Saved data entries:
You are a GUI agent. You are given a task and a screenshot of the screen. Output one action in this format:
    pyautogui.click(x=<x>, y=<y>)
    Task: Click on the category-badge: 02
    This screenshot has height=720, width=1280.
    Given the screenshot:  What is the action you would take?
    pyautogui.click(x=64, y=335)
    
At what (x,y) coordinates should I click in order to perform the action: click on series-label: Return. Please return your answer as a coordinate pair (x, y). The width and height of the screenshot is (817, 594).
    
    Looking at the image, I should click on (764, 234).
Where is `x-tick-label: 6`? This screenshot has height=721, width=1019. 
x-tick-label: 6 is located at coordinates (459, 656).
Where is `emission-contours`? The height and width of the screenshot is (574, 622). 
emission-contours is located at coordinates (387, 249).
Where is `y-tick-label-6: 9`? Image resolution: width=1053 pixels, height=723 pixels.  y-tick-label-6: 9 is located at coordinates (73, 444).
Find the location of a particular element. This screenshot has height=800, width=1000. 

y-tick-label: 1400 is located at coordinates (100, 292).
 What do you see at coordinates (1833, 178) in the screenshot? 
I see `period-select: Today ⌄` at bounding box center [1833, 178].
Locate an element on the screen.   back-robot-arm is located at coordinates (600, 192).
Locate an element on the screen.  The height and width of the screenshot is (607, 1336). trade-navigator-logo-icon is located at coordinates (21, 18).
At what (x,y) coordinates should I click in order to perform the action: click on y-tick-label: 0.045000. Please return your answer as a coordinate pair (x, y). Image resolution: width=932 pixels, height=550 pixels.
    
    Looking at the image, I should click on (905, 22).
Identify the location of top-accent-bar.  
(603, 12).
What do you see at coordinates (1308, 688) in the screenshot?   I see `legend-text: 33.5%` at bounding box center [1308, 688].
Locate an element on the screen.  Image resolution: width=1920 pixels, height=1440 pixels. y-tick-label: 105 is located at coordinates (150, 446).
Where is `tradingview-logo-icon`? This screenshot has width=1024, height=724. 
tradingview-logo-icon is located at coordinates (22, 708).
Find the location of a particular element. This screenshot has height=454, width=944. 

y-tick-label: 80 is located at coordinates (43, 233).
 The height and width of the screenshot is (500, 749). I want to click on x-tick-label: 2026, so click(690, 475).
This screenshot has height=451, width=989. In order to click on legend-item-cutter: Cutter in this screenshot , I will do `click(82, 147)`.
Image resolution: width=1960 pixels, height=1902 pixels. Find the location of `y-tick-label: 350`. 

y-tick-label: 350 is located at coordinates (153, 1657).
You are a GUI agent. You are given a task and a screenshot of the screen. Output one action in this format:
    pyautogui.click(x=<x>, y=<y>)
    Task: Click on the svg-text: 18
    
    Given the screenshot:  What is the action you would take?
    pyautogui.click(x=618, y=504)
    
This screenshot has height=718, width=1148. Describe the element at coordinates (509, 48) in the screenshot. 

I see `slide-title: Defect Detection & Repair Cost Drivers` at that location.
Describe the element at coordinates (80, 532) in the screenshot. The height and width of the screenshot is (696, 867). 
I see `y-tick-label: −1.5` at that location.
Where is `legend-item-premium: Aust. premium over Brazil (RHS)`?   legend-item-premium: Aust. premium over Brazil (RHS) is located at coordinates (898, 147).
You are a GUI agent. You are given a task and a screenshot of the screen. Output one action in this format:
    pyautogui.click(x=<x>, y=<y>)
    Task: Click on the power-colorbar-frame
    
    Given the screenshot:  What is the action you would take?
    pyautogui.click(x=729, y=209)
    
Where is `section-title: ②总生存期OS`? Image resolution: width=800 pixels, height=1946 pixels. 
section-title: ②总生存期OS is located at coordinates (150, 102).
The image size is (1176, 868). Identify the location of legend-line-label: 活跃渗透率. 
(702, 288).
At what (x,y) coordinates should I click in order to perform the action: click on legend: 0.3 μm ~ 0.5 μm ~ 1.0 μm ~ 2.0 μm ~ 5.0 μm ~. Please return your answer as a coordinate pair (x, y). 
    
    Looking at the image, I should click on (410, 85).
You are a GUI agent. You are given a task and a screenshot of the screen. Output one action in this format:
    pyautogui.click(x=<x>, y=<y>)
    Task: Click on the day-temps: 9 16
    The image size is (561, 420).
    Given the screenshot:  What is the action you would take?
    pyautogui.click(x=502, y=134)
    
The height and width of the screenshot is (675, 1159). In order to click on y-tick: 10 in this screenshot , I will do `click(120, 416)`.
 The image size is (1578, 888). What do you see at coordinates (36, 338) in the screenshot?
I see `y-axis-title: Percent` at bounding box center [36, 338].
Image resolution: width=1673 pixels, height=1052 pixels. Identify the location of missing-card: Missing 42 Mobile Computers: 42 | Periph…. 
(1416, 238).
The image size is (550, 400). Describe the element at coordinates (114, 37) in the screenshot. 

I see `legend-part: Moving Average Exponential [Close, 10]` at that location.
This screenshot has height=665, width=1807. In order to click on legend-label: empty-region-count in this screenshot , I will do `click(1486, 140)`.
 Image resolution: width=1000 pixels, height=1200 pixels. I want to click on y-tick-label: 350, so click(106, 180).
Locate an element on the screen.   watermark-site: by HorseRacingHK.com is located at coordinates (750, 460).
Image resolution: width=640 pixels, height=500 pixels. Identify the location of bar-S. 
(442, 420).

Exercise:
Please echo the entries above word for word, covering the stretch from the very first line through the line containing "coordinates (21, 18).".

Output of the task:
You are a GUI agent. You are given a task and a screenshot of the screen. Output one action in this format:
    pyautogui.click(x=<x>, y=<y>)
    Task: Click on the category-badge: 02
    This screenshot has height=720, width=1280.
    Given the screenshot:  What is the action you would take?
    pyautogui.click(x=64, y=335)
    
At what (x,y) coordinates should I click in order to perform the action: click on series-label: Return. Please return your answer as a coordinate pair (x, y). The width and height of the screenshot is (817, 594).
    
    Looking at the image, I should click on (764, 234).
Where is `x-tick-label: 6`? This screenshot has height=721, width=1019. 
x-tick-label: 6 is located at coordinates (459, 656).
Where is `emission-contours`? The height and width of the screenshot is (574, 622). 
emission-contours is located at coordinates (387, 249).
Where is `y-tick-label-6: 9`? Image resolution: width=1053 pixels, height=723 pixels.  y-tick-label-6: 9 is located at coordinates (73, 444).
Find the location of a particular element. This screenshot has height=800, width=1000. 

y-tick-label: 1400 is located at coordinates (100, 292).
 What do you see at coordinates (1833, 178) in the screenshot? 
I see `period-select: Today ⌄` at bounding box center [1833, 178].
Locate an element on the screen.   back-robot-arm is located at coordinates (600, 192).
Locate an element on the screen.  The height and width of the screenshot is (607, 1336). trade-navigator-logo-icon is located at coordinates (21, 18).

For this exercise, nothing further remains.